Tasks to carry out:
a: Using the patch discussion below, decide whether each statement agrees with it: (i) svs and thermal use the same clock source in MediaTek HW design; (ii) Matthias Brugger has been learning mainland Chinese for a few years; (iii) in the NG example, svs resume completes without error. Answer yes or no for each and quote the words from the text that decide it.
b: Rewrite the part of the patch discussion below starting with "thermal probe (clk" and going on through "control w/o clk)", changing every "thermal" to "tsensor".

Re: [PATCH v4 05/14] soc: mediatek: mtk-svs: use svs clk control APIs

From: Matthias Brugger
Date: Mon Feb 06 2023 - 07:10:18 EST




On 06/02/2023 03:01, Roger Lu (陸瑞傑) wrote:
Hi Matthias Sir,


On Thu, 2023-02-02 at 11:29 +0100, Matthias Brugger wrote:
你好,

I got shock and thought someone used your name to reply. However,
your email account helps me clear my mind. Haha.. Nice and warm to see mandarin
on patchwork. It's so fresh and exciting :-).


谢谢。 I'm learning mainland Chinese for a few month now, I also learned that you use different symbols in Taiwan, which I don't know. 对不起。


On 01/02/2023 13:28, Roger Lu (陸瑞傑) wrote:
Hi Matthias Sir,

On Tue, 2023-01-31 at 14:19 +0100, Matthias Brugger wrote:

On 11/01/2023 08:45, Roger Lu wrote:
In MediaTek HW design, svs and thermal both use the same clk source.
It means that svs clk reference count from CCF includes thermal control
counts. That makes svs driver confuse whether it disabled svs's main clk
or not from CCF's perspective and lead to turn off their shared clk
unexpectedly. Therefore, we add svs clk control APIs to make sure svs's
main clk is controlled well by svs driver itself.

Here is a NG example. Rely on CCF's reference count and cause problem.

thermal probe (clk ref = 1)
-> svs probe (clk ref = 2)
-> svs suspend (clk ref = 1)
-> thermal suspend (clk ref = 0)
-> thermal resume (clk ref = 1)
-> svs resume (encounter error, clk ref = 1)
-> svs suspend (clk ref = 0)
-> thermal suspend (Fail here, thermal HW control w/o clk)

Fixes: a825d72f74a3 ("soc: mediatek: fix missing clk_disable_unprepare()
on
err in svs_resume()")
Signed-off-by: Roger Lu <roger.lu@xxxxxxxxxxxx>

That looks wrong. Although I don't out of my mind, there should be a way
to
tell
the clock framework that this clock is shared between several devices.

I wonder if using clk_enable and clk_disable in svs_resume/suspend
wouldn't
be
enough.

Oh yes, Common Clock Framework (CCF) knows the clock shared between several
devices and maintains clock "on/off" by reference count.

Dataset extract:
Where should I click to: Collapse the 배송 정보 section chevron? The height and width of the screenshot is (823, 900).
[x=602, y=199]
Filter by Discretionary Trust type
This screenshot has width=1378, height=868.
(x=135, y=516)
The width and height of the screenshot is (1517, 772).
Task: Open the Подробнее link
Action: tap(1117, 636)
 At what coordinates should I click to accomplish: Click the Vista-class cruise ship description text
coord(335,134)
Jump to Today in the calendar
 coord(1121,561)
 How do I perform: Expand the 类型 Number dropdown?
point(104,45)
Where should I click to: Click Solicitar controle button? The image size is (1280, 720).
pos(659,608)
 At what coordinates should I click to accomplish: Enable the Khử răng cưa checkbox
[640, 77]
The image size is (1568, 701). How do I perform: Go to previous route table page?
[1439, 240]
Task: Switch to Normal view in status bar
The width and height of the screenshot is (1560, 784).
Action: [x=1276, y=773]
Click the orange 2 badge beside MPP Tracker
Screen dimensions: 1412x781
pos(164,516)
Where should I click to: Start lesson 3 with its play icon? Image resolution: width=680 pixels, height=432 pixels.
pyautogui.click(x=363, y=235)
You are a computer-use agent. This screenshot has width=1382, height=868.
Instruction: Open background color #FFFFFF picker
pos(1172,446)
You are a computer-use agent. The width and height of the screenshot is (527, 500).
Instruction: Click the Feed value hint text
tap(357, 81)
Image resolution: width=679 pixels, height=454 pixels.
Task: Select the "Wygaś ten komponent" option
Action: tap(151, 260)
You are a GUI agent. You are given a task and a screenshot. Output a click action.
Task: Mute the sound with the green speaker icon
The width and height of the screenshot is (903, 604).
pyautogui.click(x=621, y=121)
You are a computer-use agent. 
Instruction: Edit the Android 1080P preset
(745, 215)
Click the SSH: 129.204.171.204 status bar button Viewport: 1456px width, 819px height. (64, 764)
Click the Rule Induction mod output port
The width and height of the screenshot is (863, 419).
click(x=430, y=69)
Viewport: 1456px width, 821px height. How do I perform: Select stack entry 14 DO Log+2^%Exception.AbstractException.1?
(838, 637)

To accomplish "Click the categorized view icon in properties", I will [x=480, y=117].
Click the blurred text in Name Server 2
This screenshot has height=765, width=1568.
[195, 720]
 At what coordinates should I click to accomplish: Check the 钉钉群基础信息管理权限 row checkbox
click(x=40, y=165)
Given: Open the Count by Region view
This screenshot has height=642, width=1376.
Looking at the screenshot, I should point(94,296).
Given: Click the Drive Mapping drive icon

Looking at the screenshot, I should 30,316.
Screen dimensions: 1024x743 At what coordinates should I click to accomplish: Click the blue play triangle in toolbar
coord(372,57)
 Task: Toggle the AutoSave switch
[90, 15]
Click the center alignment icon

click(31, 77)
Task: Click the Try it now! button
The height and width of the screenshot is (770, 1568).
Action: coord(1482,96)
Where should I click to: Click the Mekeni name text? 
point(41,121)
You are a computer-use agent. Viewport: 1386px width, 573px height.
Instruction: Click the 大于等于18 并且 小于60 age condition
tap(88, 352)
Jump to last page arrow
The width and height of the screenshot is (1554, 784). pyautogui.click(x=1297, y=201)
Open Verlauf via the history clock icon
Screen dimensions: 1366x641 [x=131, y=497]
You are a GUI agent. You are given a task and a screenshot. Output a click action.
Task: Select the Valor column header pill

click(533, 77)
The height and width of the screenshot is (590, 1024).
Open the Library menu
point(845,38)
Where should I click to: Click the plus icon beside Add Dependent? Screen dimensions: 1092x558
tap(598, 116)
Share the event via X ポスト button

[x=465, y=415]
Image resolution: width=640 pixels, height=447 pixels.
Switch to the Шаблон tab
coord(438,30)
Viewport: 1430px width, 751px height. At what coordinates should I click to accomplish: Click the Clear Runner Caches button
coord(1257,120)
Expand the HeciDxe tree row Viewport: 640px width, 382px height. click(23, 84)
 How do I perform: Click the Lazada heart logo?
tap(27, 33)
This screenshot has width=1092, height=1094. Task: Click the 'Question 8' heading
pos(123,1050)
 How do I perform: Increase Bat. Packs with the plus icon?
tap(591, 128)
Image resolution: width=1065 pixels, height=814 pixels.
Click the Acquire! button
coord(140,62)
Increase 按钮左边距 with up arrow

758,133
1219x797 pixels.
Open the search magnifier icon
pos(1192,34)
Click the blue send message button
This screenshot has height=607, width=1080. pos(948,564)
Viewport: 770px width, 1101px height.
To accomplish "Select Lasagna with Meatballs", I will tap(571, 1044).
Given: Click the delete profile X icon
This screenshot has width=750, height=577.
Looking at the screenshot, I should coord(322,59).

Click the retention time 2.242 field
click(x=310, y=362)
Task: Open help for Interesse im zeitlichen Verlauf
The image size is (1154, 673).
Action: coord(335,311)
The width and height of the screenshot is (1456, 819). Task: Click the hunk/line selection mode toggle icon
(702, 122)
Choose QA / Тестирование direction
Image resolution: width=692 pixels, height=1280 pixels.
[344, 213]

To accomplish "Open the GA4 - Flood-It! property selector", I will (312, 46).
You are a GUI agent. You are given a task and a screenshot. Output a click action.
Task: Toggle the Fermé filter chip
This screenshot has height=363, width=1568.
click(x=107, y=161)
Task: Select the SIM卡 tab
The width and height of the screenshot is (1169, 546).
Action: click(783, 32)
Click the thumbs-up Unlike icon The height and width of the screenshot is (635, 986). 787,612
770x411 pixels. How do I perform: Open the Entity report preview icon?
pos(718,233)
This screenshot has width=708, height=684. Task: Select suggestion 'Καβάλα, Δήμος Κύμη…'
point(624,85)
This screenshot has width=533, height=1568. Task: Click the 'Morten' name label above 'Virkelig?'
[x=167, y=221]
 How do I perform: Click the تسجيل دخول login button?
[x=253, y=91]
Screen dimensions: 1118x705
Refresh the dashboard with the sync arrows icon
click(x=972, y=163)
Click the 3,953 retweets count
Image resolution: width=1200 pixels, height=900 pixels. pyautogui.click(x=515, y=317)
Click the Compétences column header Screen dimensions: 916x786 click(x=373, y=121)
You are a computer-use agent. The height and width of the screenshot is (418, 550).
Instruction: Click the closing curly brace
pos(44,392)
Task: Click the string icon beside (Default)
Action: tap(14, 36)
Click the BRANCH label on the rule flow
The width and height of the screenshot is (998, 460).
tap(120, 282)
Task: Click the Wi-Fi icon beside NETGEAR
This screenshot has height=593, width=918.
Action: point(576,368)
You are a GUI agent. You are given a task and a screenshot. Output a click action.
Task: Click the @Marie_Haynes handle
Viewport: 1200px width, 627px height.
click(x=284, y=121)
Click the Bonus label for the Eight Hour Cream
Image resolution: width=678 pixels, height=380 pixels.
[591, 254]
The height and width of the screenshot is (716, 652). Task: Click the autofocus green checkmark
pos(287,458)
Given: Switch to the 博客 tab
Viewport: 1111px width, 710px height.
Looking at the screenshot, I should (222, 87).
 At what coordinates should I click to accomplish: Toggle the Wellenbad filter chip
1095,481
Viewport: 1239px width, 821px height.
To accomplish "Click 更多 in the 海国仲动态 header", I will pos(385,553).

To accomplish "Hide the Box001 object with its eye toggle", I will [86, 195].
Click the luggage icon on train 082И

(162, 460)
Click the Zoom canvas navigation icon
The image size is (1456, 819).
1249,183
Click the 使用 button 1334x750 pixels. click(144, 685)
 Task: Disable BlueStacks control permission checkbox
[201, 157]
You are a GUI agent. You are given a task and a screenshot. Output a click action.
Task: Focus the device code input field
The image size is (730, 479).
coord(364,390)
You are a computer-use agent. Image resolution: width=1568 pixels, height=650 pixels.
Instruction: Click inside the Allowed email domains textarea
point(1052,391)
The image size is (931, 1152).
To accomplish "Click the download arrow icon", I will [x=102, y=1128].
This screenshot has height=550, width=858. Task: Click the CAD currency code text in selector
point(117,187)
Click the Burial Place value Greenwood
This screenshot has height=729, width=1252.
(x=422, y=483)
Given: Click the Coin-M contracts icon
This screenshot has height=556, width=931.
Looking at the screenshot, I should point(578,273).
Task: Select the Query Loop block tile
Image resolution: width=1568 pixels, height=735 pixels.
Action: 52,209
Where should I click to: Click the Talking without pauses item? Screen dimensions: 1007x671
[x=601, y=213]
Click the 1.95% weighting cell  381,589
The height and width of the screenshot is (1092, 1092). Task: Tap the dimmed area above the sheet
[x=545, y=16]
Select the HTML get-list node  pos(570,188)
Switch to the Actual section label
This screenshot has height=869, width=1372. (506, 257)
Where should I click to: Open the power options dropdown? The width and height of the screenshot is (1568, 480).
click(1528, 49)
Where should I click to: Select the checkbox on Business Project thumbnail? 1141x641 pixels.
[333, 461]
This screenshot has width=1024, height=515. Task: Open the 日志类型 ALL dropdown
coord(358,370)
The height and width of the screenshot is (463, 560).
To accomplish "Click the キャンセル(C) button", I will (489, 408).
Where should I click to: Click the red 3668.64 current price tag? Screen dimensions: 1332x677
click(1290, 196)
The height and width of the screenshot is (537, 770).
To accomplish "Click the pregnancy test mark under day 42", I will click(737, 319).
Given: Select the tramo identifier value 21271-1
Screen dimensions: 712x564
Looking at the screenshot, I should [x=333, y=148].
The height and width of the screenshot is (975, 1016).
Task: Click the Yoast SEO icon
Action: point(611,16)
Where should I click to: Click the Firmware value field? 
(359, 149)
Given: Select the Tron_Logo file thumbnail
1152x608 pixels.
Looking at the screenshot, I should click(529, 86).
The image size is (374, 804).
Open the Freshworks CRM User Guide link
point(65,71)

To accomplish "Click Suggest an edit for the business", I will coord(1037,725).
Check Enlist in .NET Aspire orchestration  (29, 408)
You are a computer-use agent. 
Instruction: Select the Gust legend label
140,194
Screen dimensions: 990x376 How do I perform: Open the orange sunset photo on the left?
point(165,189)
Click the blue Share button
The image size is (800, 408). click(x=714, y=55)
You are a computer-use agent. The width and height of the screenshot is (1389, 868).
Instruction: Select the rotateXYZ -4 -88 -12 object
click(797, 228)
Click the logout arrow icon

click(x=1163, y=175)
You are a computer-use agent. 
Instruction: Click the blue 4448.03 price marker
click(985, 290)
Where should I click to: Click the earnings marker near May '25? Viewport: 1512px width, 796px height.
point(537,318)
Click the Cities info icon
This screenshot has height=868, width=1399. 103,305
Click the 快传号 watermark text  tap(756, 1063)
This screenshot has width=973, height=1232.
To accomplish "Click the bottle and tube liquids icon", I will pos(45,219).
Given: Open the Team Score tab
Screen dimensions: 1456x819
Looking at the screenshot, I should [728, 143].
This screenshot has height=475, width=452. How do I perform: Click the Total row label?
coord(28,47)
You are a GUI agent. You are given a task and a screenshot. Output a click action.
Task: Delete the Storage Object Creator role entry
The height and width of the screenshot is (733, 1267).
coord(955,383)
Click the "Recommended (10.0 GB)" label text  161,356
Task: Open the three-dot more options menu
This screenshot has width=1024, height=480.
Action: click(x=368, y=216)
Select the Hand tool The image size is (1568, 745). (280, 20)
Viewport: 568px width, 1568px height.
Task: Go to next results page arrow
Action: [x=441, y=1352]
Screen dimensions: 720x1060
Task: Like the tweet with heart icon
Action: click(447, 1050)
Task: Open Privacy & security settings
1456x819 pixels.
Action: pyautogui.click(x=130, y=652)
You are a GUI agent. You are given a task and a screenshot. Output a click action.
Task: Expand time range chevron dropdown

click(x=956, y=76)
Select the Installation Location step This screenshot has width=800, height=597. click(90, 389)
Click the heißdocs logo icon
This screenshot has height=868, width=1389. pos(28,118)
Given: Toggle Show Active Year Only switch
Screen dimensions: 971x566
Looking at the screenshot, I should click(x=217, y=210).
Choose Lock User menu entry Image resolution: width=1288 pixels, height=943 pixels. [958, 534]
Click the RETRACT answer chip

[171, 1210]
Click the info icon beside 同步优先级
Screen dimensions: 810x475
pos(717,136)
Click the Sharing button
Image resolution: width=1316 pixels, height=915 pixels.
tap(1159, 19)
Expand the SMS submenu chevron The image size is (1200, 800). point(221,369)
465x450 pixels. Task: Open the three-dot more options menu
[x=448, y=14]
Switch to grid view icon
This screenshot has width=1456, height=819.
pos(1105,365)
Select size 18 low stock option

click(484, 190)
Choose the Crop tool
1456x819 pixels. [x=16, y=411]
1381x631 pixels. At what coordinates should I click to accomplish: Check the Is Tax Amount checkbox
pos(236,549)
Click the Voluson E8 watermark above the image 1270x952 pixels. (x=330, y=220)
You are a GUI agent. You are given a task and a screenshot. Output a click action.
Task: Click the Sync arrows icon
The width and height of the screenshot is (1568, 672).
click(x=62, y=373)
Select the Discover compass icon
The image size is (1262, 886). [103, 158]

Exercise results:
a:
(i) Yes: "svs and thermal both use the same clk source."
(ii) No: "I'm learning mainland Chinese for a few month now"
(iii) No: "svs resume (encounter error, clk ref = 1)"

b:
tsensor probe (clk ref = 1)
-> svs probe (clk ref = 2)
-> svs suspend (clk ref = 1)
-> tsensor suspend (clk ref = 0)
-> tsensor resume (clk ref = 1)
-> svs resume (encounter error, clk ref = 1)
-> svs suspend (clk ref = 0)
-> tsensor suspend (Fail here, tsensor HW control w/o clk)